LPS produced tachycardia that was maintained throughout the experiment. Whereas this effect has been reported in other studies (22, 27), the mechanism is unknown. The results of our study demonstrate that tachycardia is not related to induction of iNOS. In isolated rat hearts, LPS did not alter the rate pressure product or the rate of ventricular contraction or relaxation (3). Another study showed that LPS had no effect on the force of cardiac contractility in isolated hearts (2). Therefore, tachycardia induced by LPS may not be mediated by a direct effect on the heart. It is possible that LPS exerts its effect through the central nervous system. LPS was shown to activate serotonergic and noradrenergic neurotransmission in the rat hippocampus (16). Additionally, endotoxin enhanced the release of NE by an action at peripheral nerve terminals in anesthetized rats (12).

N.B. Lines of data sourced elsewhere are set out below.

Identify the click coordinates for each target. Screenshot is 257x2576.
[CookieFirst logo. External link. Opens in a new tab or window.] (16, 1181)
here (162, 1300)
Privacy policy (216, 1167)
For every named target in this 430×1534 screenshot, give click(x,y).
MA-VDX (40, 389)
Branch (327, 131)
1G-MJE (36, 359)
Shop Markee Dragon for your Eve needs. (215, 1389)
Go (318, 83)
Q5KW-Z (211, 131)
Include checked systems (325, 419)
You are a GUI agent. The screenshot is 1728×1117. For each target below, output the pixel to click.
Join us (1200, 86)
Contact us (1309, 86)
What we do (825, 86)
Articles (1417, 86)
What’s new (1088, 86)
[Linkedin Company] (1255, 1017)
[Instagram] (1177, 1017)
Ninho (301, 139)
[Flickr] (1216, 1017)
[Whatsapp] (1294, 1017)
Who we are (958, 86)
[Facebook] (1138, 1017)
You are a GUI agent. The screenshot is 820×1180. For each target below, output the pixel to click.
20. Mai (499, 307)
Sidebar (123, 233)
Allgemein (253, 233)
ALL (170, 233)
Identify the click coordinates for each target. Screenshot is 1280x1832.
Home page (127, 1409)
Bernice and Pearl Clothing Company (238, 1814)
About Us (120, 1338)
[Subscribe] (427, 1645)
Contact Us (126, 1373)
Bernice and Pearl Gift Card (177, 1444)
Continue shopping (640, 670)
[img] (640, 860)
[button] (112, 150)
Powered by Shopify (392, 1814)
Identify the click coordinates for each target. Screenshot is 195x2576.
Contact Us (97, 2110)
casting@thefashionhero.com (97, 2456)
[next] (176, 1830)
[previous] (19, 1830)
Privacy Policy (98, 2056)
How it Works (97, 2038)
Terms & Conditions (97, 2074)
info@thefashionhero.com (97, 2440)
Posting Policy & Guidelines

In this study, LPS did not significantly alter arterial pressure at 6 h after administration. Hypotension occurring within 6 h is a well-characterized response to LPS in anesthetized rats (11, 22). However, studies have shown that LPS does not produce hypotension within 6 h in conscious rats (27). One study reported that tumor necrosis factor, which is thought to be a primary mediator of the response to endotoxin, produced hypotension 24 h after it was administered to conscious rats (27). LPS did produce a transient depressor response that was blocked by AS or MM oligonucleotide. However, the ability of AS and MM oligonucleotides to inhibit this response is not due to inhibition of production of iNOS, since this involves transcription of new mRNA and biosynthesis of new protein, which requires several hours. Because significant tachycardia was observed 1 h after administration of LPS, this response was initiated before induction of NOS and consequently was not inhibited by AS oligonucleotide.

The finding that AS oligonucleotide afforded only partial inhibition of LPS-induced production of iNOS cannot be explained from the results of this study. Problems that may exist with the use of AS oligonucleotide in vivo include degradation by nucleases in serum, delivery to specific cells, and incomplete inhibition of mRNA translation (1). The phosphothiorate AS oligonucleotide used in this study has a sulfur atom replacing one of the nonbridging oxygen atoms at each interbase phosphorus, creating a phosphothiorate linkage that is nuclease resistant (26). Therefore, degradation by nucleases in serum is unlikely. When administered intravenously, phosphothiorate oligonucleotide is distributed into most organs of rats (19). Presently, a pharmacokinetic analysis of AS oligonucleotide to iNOS mRNA has not been performed.

In conclusion, results of our study demonstrate that in vivo pretreatment with AS oligonucleotide to iNOS mRNA prevents the LPS-induced vascular hyporeactivity to NE. Further investigations are required to determine whether AS oligonucleotide to mRNA will prevent vascular hyporeactivity if administered after the onset of sepsis and to develop optimal dose regimens for this AS oligonucleotide.